Challenges:
A - Answer these about the forum thread, one line each, marked as they are:
(i) In which state does Craig live?
(ii) What does Jeff S's wife do when he tries to cook?
(iii) Whose favorite quote does indigo share?
B - Put the entries between the lines holding "Identity & Access Management (103, 187)" and "787-87-41 (141, 17)", inclusive, into a Markdown table with the columns Row and Entry, leaving out blank lines.

Text section:
Title: Re: Re: Re: Re: Where did I go wrong? Let me tell you.
Post by: Craig on July 15, 2003, 04:00:00 AM
... in response to Re: Re: Re: Where did I go wrong? Let me..., posted by HeyNow on Jul 15, 2003

Yes, I had more affection then I could handle. I don't think I'm a bad looking guy,42 Six feet tall, slim 180lbs. hair (going gray.) I live in Florida and when I pension out I will have near a 3k a month income. It was not good enough for her. I can't go into who her friend was here in the states but she lives a affulent lifestyle in a beautiful tropical setting in South Florida. I live in a brand new 3 bedroom home in a small town in Florida. She made a reference to me being boring. All I can say is working all day then cooking for her (she can't cook) was alot of work. The weekends we went out.


Title: Re: Re: Re: Re: Re: Where did I go wrong? Let me tell you.
Post by: Cali vet on July 15, 2003, 04:00:00 AM
... in response to Re: Re: Re: Re: Where did I go wrong? Le..., posted by Craig on Jul 15, 2003

You COOKED FOR HER???!!! My wife tried that on me a couple of times and I just burnt the bejesus out of it. Now she cooks real good.


Title: Re: Re: Re: Re: Re: Re: Where did I go wrong? Let me tell you.
Post by: Jeff S on July 15, 2003, 04:00:00 AM
... in response to Re: Re: Re: Re: Re: Where did I go wrong..., posted by Cali vet on Jul 15, 2003

I try to cook for my wife on occasion, too. Not only that but I'm a good cook. She still shoos me out of the kitchen - thinking I'm stepping on her turf. Geez - she even gets mad when I get my own beer - partly at herself for not noticing and partly at me for not asking.

- Jeff



Title: Re: Re: Re: Re: Re: Re: Where did I go wrong? Let me tell you.
Post by: HeyNow on July 15, 2003, 04:00:00 AM
... in response to Re: Re: Re: Re: Re: Where did I go wrong..., posted by Cali vet on Jul 15, 2003

I like to cook, not good cook but, I like it.  I like to dance too.  Not a very good dancer but, I like it.


Title: You'll make someone a nice hubby one day!
Post by: surfscum on July 16, 2003, 04:00:00 AM
... in response to Re: Re: Re: Re: Re: Re: Where did I go w..., posted by HeyNow on Jul 15, 2003

Sorry, just couldn't resist. ;-)


Title: Re: Where did I go wrong? Let me tell you.
Post by: indigo on July 13, 2003, 04:00:00 AM
... in response to Where did I go wrong? Let me tell you., posted by Craig on Jul 13, 2003

I am not an Oprah fan, but when asked for her favorite quote of all time: "When a person shows you what they are, believe them the first time."

Giving credit since this statement is not original to me.
Nevertheless I love it with all my heart.



Title: Re: Where did I go wrong? Let me tell you.
Post by: Michael B on July 13, 2003, 04:00:00 AM
... in response to Where did I go wrong? Let me tell you., posted by Craig on Jul 13, 2003

Don't know what to say, I mean, you try to be nice and some people think that means they have a license to walk all over you. But you should have seen (at least some of it) comming...well, you did say you've learned not to ignore red flags anymore, so you've gained something. At least she's going back without her papers and without your allimony payments, so she didn't get 'the prize' and you got off light (financialy, I know it hurts emotionaly). Put your hat back on, dust off your jeans, and climb right back in the saddle (to use a cowboy analogy). I guess that is all you can do, other than give up, and you don't strike me as a 'give up' guy.

Record extracts:
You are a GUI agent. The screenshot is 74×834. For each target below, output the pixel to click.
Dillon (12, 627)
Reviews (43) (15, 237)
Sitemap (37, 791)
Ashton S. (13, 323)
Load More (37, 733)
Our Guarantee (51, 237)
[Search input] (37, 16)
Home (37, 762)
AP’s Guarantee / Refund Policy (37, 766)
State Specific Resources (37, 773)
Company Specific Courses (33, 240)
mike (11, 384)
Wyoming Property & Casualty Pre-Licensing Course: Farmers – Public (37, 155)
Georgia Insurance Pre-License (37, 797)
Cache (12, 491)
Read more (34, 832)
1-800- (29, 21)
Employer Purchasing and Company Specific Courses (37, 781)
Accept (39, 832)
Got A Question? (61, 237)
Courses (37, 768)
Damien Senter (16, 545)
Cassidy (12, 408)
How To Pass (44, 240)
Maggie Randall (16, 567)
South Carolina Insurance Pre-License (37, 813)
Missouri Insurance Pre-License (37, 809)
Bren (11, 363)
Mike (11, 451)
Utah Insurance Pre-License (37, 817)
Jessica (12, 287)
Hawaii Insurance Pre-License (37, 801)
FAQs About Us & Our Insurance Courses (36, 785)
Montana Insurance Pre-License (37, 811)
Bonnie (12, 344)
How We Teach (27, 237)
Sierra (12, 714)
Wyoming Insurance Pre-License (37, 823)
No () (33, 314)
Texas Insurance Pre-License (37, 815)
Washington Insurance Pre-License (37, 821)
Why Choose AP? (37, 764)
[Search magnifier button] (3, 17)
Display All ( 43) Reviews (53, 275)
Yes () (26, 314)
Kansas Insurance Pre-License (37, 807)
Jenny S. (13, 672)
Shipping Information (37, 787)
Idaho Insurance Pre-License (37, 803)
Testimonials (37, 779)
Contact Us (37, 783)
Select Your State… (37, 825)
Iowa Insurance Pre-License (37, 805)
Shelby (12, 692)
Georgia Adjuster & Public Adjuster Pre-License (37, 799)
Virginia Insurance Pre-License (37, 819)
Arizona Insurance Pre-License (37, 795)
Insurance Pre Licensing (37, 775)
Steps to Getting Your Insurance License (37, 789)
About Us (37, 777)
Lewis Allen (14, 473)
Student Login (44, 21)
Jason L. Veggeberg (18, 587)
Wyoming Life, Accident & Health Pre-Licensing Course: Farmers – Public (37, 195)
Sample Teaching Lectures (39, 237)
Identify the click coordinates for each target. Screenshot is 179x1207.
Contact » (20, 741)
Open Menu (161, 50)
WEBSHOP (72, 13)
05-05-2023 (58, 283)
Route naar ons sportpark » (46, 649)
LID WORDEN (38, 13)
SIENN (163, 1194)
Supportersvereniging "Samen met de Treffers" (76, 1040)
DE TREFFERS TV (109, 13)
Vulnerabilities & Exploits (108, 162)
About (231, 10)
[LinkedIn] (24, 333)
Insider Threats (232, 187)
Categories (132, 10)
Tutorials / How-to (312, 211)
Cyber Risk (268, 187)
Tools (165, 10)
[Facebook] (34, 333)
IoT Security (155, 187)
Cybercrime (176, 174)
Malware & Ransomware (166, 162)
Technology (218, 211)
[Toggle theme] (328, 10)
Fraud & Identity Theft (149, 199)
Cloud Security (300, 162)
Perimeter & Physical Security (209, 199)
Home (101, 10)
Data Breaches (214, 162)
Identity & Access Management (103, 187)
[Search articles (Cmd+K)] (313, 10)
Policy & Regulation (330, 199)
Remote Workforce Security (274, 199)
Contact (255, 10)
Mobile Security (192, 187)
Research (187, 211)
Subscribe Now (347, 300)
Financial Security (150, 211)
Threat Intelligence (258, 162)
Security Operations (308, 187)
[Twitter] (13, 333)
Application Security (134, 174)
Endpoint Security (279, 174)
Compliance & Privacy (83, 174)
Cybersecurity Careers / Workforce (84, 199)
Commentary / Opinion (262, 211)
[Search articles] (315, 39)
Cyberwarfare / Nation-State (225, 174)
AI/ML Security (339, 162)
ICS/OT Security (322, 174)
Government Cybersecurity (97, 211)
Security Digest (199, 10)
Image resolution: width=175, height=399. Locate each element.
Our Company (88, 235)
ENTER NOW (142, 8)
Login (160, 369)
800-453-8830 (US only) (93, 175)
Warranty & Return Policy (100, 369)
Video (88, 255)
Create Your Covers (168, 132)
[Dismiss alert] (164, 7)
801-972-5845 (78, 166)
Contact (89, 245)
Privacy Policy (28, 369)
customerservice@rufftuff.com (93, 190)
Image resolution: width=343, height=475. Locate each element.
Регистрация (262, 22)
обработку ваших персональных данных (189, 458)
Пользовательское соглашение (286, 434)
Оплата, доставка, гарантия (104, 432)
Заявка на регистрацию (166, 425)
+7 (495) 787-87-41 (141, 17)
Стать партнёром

--

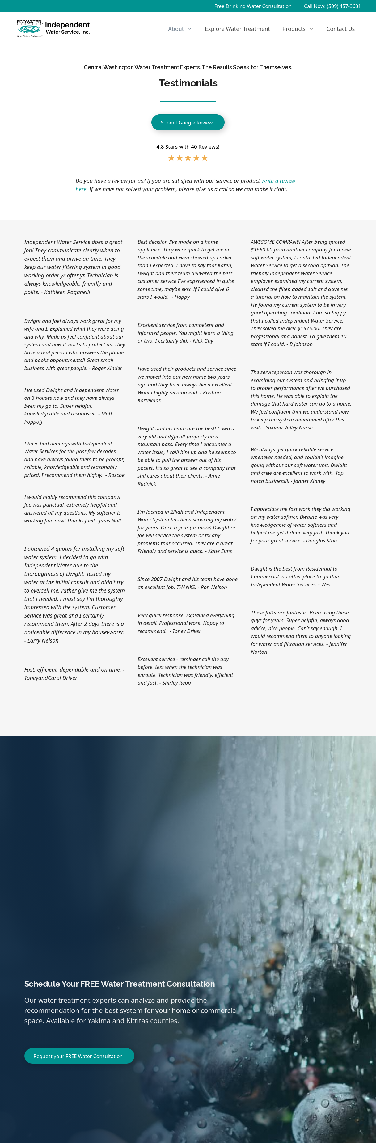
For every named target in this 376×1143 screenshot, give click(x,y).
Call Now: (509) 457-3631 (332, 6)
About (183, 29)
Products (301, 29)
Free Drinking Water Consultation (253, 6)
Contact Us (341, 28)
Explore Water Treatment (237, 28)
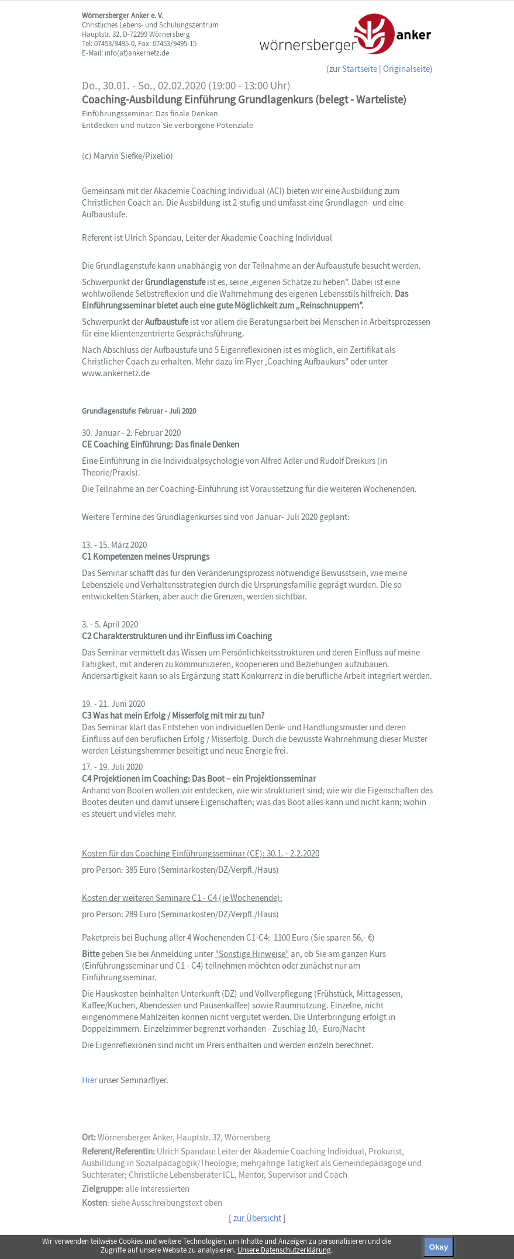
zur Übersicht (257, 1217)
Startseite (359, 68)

Task-by-task results:
A -
(i) Florida
(ii) She shoos him out of the kitchen.
(iii) Oprah's

B -
| Row | Entry |
|---|---|
| 1 | Identity & Access Management (103, 187) |
| 2 | [Search articles (Cmd+K)] (313, 10) |
| 3 | Policy & Regulation (330, 199) |
| 4 | Remote Workforce Security (274, 199) |
| 5 | Contact (255, 10) |
| 6 | Mobile Security (192, 187) |
| 7 | Research (187, 211) |
| 8 | Subscribe Now (347, 300) |
| 9 | Financial Security (150, 211) |
| 10 | Threat Intelligence (258, 162) |
| 11 | Security Operations (308, 187) |
| 12 | [Twitter] (13, 333) |
| 13 | Application Security (134, 174) |
| 14 | Endpoint Security (279, 174) |
| 15 | Compliance & Privacy (83, 174) |
| 16 | Cybersecurity Careers / Workforce (84, 199) |
| 17 | Commentary / Opinion (262, 211) |
| 18 | [Search articles] (315, 39) |
| 19 | Cyberwarfare / Nation-State (225, 174) |
| 20 | AI/ML Security (339, 162) |
| 21 | ICS/OT Security (322, 174) |
| 22 | Government Cybersecurity (97, 211) |
| 23 | Security Digest (199, 10) |
| 24 | Image resolution: width=175, height=399. Locate each element. |
| 25 | Our Company (88, 235) |
| 26 | ENTER NOW (142, 8) |
| 27 | Login (160, 369) |
| 28 | 800-453-8830 (US only) (93, 175) |
| 29 | Warranty & Return Policy (100, 369) |
| 30 | Video (88, 255) |
| 31 | Create Your Covers (168, 132) |
| 32 | [Dismiss alert] (164, 7) |
| 33 | 801-972-5845 (78, 166) |
| 34 | Contact (89, 245) |
| 35 | Privacy Policy (28, 369) |
| 36 | customerservice@rufftuff.com (93, 190) |
| 37 | Image resolution: width=343, height=475. Locate each element. |
| 38 | Регистрация (262, 22) |
| 39 | обработку ваших персональных данных (189, 458) |
| 40 | Пользовательское соглашение (286, 434) |
| 41 | Оплата, доставка, гарантия (104, 432) |
| 42 | Заявка на регистрацию (166, 425) |
| 43 | +7 (495) 787-87-41 (141, 17) |